Extracted records
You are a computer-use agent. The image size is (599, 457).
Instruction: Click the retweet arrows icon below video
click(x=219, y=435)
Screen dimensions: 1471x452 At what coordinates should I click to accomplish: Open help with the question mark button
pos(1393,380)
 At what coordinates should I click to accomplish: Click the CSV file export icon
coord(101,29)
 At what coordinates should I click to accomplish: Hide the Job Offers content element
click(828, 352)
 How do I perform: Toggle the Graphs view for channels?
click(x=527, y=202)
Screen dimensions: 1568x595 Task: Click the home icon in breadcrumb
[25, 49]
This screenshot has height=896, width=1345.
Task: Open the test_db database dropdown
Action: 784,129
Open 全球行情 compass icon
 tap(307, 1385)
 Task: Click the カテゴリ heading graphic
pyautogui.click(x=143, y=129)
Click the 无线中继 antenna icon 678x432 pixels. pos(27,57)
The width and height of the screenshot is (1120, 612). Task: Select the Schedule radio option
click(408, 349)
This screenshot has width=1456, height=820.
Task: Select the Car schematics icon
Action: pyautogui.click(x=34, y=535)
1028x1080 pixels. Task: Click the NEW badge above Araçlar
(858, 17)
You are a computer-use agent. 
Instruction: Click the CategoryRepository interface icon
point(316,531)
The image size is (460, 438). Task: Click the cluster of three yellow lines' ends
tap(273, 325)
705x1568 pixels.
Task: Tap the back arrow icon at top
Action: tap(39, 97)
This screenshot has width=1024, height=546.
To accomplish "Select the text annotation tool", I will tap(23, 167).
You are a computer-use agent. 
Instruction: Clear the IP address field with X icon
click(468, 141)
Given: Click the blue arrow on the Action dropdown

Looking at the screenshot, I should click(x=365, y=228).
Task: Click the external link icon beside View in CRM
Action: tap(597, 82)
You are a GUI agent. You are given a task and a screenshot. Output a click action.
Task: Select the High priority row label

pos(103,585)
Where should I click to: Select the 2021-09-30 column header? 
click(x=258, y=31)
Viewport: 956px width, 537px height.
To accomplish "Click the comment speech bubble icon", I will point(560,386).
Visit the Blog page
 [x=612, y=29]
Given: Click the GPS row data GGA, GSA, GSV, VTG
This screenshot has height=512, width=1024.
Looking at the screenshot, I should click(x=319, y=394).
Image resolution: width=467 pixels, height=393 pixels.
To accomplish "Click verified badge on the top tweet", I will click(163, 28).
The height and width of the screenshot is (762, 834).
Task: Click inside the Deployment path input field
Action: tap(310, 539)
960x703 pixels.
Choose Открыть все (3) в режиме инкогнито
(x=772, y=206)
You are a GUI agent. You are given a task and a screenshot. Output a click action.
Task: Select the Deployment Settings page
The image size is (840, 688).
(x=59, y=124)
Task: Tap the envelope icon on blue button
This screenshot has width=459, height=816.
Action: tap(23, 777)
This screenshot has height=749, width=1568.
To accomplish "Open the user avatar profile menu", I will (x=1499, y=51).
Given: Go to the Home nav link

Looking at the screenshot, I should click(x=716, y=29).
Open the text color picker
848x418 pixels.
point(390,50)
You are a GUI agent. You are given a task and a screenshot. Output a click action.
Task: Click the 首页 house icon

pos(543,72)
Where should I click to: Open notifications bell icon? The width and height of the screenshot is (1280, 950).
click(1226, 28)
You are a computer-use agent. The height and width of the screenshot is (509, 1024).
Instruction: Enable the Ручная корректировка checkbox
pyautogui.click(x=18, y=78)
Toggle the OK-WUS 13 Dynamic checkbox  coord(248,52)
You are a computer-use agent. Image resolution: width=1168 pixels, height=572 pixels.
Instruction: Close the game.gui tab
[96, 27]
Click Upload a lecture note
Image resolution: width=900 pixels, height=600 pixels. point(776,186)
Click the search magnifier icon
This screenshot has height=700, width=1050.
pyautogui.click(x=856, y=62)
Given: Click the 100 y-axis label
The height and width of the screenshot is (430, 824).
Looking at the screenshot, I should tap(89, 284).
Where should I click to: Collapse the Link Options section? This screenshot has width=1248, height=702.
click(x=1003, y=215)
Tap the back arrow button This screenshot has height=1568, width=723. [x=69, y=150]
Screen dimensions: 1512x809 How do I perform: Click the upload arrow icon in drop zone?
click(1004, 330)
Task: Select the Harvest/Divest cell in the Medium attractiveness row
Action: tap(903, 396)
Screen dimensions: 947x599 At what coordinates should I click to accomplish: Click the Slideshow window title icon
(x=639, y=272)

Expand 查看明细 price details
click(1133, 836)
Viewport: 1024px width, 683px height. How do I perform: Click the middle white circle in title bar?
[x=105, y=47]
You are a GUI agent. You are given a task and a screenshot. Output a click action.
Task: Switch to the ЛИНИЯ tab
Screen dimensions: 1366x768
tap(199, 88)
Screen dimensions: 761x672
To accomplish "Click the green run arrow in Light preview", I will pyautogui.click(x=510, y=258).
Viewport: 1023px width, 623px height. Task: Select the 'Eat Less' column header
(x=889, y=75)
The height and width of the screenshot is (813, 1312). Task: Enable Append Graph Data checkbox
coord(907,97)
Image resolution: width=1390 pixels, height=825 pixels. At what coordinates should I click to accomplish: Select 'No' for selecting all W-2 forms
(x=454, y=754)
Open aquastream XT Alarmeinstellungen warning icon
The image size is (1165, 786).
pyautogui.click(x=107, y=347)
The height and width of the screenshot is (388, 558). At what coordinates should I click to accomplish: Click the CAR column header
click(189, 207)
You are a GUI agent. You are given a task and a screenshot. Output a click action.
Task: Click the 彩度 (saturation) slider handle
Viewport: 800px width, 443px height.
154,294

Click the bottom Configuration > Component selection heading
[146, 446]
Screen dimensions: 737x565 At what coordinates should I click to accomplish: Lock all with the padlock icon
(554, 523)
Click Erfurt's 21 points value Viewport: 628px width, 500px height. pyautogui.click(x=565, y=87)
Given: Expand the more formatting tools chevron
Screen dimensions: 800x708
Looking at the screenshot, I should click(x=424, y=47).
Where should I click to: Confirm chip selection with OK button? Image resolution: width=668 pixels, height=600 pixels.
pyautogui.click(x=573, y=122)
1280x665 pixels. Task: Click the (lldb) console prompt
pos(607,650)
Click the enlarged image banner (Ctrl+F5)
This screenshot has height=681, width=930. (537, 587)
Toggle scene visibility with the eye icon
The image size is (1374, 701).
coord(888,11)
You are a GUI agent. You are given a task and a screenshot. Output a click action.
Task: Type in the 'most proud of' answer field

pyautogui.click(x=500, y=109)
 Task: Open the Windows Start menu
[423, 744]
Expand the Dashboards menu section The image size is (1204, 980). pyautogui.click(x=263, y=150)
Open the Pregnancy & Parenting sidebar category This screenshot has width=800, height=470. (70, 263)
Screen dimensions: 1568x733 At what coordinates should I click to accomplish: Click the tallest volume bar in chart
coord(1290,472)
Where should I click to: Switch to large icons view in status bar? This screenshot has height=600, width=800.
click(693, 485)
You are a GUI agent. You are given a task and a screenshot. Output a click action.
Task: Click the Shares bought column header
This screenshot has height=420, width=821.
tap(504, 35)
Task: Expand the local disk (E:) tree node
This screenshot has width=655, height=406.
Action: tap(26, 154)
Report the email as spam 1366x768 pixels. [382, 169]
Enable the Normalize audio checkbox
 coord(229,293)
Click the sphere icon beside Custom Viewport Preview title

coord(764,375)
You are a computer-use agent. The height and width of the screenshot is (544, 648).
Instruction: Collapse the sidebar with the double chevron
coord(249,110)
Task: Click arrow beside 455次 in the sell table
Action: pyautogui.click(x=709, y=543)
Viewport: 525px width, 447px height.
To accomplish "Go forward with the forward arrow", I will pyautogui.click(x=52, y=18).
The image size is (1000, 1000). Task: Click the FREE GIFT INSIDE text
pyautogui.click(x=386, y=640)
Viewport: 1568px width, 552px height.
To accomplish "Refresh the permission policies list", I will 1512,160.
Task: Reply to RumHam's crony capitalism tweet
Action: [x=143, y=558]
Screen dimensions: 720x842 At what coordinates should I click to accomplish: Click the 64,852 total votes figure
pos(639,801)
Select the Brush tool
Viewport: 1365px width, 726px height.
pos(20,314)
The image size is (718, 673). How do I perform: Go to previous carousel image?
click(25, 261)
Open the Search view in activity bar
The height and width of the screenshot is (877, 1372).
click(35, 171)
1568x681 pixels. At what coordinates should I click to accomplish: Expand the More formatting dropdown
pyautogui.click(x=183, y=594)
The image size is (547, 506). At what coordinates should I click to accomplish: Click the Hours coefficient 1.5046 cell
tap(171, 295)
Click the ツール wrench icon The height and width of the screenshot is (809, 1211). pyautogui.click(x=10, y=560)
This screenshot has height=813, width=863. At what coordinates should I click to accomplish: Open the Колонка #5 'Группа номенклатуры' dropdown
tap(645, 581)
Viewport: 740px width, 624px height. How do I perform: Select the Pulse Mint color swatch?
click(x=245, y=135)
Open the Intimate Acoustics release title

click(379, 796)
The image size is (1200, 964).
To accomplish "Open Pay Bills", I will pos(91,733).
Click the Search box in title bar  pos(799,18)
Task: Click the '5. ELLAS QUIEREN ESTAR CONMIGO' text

- **Required work**
Beginning at the line above that contains "Given: Click the blue", return each line exactly through the line that contains "Toggle the OK-WUS", and no others.

- **Response to the exercise**
Given: Click the blue arrow on the Action dropdown

Looking at the screenshot, I should click(x=365, y=228).
Task: Click the external link icon beside View in CRM
Action: tap(597, 82)
You are a GUI agent. You are given a task and a screenshot. Output a click action.
Task: Select the High priority row label

pos(103,585)
Where should I click to: Select the 2021-09-30 column header? 
click(x=258, y=31)
Viewport: 956px width, 537px height.
To accomplish "Click the comment speech bubble icon", I will point(560,386).
Visit the Blog page
 [x=612, y=29]
Given: Click the GPS row data GGA, GSA, GSV, VTG
This screenshot has height=512, width=1024.
Looking at the screenshot, I should click(x=319, y=394).
Image resolution: width=467 pixels, height=393 pixels.
To accomplish "Click verified badge on the top tweet", I will click(163, 28).
The height and width of the screenshot is (762, 834).
Task: Click inside the Deployment path input field
Action: tap(310, 539)
960x703 pixels.
Choose Открыть все (3) в режиме инкогнито
(x=772, y=206)
You are a GUI agent. You are given a task and a screenshot. Output a click action.
Task: Select the Deployment Settings page
The image size is (840, 688).
(x=59, y=124)
Task: Tap the envelope icon on blue button
This screenshot has width=459, height=816.
Action: tap(23, 777)
This screenshot has height=749, width=1568.
To accomplish "Open the user avatar profile menu", I will (x=1499, y=51).
Given: Go to the Home nav link

Looking at the screenshot, I should click(x=716, y=29).
Open the text color picker
848x418 pixels.
point(390,50)
You are a GUI agent. You are given a task and a screenshot. Output a click action.
Task: Click the 首页 house icon

pos(543,72)
Where should I click to: Open notifications bell icon? The width and height of the screenshot is (1280, 950).
click(1226, 28)
You are a computer-use agent. The height and width of the screenshot is (509, 1024).
Instruction: Enable the Ручная корректировка checkbox
pyautogui.click(x=18, y=78)
Toggle the OK-WUS 13 Dynamic checkbox  coord(248,52)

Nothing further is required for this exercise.